REQUIRED ACTION
Each line that contains the string "Toggle" counts once; report how many such lines appear in the data, as a number only.

PROVIDED MATERIAL

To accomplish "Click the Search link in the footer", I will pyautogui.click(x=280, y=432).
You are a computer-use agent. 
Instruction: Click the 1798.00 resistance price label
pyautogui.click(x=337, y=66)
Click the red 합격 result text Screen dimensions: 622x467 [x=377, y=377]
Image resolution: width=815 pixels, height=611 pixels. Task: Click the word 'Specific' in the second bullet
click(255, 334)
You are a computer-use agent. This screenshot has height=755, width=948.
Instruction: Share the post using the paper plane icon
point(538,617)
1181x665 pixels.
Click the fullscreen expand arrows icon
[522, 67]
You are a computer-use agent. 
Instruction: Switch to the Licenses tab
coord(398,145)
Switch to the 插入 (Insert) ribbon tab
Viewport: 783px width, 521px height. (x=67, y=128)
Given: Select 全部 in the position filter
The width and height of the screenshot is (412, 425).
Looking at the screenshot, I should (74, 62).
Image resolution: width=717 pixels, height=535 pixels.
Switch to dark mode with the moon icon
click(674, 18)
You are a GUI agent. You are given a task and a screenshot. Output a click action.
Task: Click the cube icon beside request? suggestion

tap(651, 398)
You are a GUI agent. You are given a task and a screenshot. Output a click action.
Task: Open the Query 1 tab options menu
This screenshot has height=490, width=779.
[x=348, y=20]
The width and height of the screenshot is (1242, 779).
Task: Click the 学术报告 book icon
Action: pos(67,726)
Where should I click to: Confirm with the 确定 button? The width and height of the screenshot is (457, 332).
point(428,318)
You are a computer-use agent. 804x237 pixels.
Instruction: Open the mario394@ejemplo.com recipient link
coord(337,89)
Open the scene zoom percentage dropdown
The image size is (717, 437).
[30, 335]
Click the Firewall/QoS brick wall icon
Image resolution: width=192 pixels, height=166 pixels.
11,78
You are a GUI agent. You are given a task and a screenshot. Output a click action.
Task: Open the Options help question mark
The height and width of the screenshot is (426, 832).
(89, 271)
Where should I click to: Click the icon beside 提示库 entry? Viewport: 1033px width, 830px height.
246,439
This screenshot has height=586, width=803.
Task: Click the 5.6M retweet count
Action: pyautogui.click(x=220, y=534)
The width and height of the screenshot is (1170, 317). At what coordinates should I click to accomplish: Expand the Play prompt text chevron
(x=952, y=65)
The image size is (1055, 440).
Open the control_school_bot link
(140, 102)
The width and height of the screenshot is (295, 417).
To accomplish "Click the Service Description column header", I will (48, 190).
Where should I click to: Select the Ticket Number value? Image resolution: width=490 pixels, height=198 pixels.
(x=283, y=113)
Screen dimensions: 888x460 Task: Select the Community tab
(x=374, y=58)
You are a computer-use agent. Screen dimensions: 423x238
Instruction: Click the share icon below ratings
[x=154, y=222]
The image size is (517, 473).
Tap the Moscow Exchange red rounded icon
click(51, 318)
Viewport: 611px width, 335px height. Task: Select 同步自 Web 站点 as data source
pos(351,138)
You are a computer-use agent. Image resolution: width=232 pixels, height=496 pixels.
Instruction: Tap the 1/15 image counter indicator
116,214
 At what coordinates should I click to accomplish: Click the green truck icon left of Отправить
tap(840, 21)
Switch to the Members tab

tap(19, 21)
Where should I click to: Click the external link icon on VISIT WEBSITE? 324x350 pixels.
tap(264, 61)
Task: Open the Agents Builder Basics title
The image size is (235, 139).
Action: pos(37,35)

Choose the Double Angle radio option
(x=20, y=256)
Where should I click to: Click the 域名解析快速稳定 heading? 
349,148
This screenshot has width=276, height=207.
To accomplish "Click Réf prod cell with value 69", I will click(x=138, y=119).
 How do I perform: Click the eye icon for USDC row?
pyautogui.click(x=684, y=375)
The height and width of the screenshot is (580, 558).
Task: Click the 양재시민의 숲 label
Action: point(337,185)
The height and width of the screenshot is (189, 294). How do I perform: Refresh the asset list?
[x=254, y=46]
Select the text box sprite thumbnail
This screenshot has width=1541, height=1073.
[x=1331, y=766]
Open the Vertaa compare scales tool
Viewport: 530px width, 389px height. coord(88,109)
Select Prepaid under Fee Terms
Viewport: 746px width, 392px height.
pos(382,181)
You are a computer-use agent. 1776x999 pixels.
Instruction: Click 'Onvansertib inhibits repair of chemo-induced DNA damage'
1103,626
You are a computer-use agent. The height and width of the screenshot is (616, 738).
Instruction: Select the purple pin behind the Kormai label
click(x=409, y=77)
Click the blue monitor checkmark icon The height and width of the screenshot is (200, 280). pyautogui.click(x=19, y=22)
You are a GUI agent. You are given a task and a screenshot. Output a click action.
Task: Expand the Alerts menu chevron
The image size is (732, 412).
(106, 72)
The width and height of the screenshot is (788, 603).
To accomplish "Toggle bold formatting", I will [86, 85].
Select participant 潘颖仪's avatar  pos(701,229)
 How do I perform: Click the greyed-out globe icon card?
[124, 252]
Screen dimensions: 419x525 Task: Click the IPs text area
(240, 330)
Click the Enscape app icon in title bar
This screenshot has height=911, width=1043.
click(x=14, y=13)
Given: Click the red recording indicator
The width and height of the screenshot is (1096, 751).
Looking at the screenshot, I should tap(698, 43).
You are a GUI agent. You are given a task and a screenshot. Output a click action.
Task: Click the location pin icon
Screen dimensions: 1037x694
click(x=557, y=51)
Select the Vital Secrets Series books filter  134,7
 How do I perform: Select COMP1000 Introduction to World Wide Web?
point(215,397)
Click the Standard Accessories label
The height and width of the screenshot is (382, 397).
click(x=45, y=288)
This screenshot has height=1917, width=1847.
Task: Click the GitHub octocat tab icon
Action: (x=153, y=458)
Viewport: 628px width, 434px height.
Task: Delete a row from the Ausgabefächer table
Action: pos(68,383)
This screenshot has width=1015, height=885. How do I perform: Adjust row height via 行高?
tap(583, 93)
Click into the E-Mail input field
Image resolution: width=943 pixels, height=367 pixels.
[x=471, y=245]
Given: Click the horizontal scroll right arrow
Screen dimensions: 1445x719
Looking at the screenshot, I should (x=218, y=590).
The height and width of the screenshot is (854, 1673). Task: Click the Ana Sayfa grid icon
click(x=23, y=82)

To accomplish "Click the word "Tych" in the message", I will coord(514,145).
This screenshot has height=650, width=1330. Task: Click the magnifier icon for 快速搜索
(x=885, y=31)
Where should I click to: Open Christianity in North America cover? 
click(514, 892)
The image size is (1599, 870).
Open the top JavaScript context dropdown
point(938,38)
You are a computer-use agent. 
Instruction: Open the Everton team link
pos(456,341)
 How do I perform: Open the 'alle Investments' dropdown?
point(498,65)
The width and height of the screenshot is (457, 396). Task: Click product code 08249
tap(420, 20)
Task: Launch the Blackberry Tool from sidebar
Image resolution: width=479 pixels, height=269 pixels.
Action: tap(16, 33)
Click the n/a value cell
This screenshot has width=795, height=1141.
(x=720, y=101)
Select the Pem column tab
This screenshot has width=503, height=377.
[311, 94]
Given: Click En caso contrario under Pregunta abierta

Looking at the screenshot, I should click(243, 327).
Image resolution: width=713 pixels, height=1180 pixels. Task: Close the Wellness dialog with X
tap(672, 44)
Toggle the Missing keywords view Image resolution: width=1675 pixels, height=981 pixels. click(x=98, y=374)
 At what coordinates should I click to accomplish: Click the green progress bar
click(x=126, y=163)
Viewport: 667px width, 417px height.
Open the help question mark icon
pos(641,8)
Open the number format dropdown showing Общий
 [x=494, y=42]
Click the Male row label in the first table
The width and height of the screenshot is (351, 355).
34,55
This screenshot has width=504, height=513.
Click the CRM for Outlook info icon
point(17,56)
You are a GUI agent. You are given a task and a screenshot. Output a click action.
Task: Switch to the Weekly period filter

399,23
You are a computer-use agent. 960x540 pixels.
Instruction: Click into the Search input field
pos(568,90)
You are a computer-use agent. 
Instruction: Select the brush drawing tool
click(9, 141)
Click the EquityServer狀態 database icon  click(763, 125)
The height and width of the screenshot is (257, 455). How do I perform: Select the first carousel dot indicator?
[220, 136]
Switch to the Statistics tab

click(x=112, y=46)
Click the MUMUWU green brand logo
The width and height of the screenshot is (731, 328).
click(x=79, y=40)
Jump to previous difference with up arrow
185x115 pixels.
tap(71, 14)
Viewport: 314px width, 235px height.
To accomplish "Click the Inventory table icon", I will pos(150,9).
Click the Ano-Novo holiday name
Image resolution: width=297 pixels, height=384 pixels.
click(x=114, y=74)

RESULT OF THIS EXERCISE
2